Paulared Evaluation

After picking Arkcharm a splash of red color still caught my eye; it was a Paulared peeking out from behind some leaves on my Fuji multi-graft “Frankentree”.  This one in the photo was a little past prime and a bit mealy (it didn’t help that it had codling moth damage) but had decent flavor; we picked one a little greener and it was much better; crisp, juicy, sweet, tart, spicy, with a nice apple aroma.  I’ve always heard that Macintosh isn’t that great around here, but this Macintosh-like apple was very good. 

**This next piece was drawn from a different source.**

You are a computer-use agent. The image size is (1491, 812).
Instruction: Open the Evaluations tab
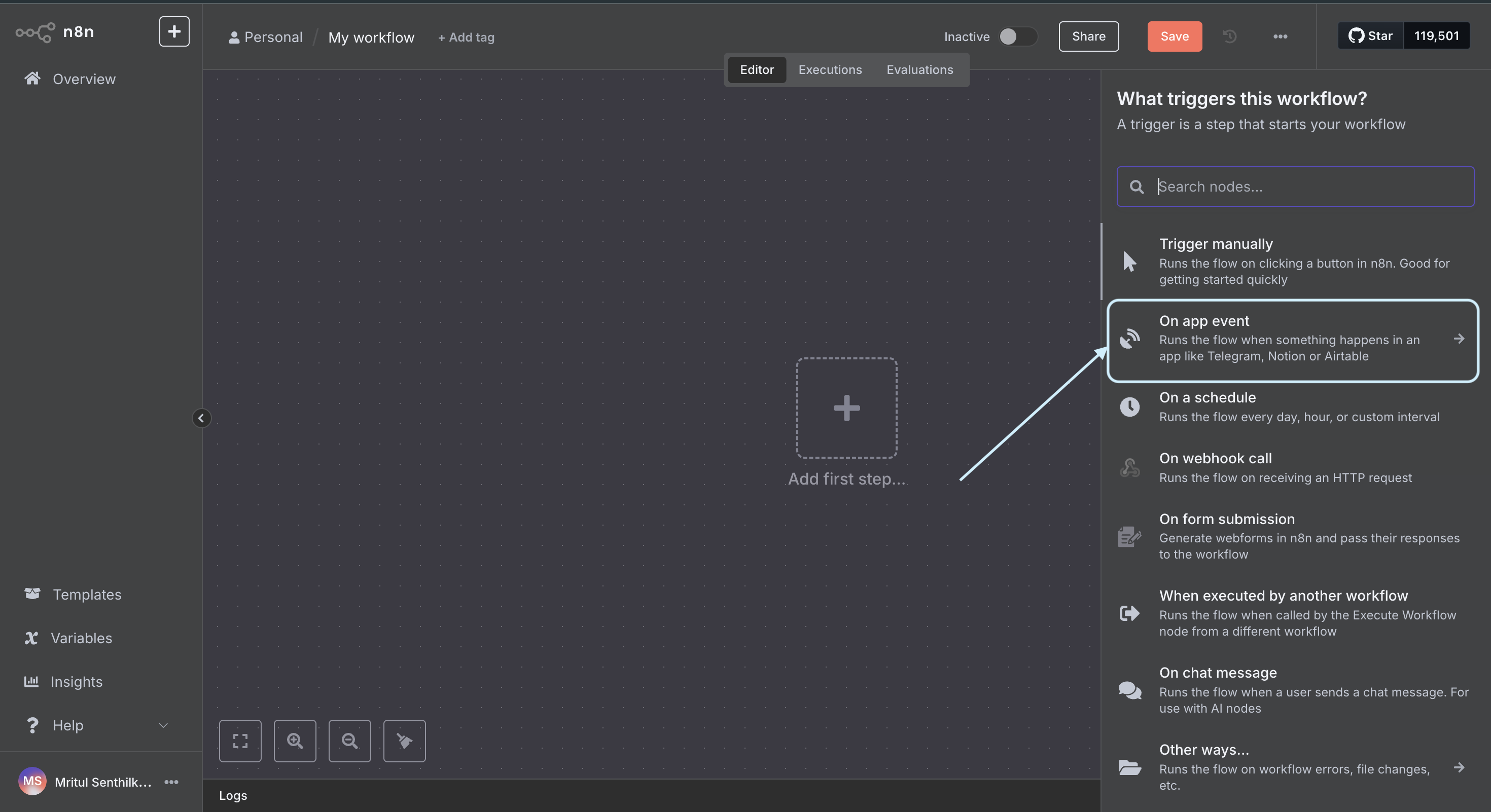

The two limbs of it had about four leaves total and four apples of drastically different sizes and the rest blind wood (buds that did not break) and so obviously it was not happy with our lack of chilling hours.  The strategy in these cases is to buy a big tree mail-order and have them ship it in March after it has gotten a full winter of chill in the nursery’s cold climate.  This will cause it to grow vigorously the first season, which is about all it will grow.  The ensuing years it will bear leaves and apples on the tips of the branches and have lots of blind wood, but still will be productive as the weight of the apples pull the branches down horizontally.  This may really bother some cold-climate apple growers, but isn’t this what you want- a calm, productive tree?  It may adapt to the lower-chill climate in a few years, but at least we know it can bear yummy apples in some brutal heat.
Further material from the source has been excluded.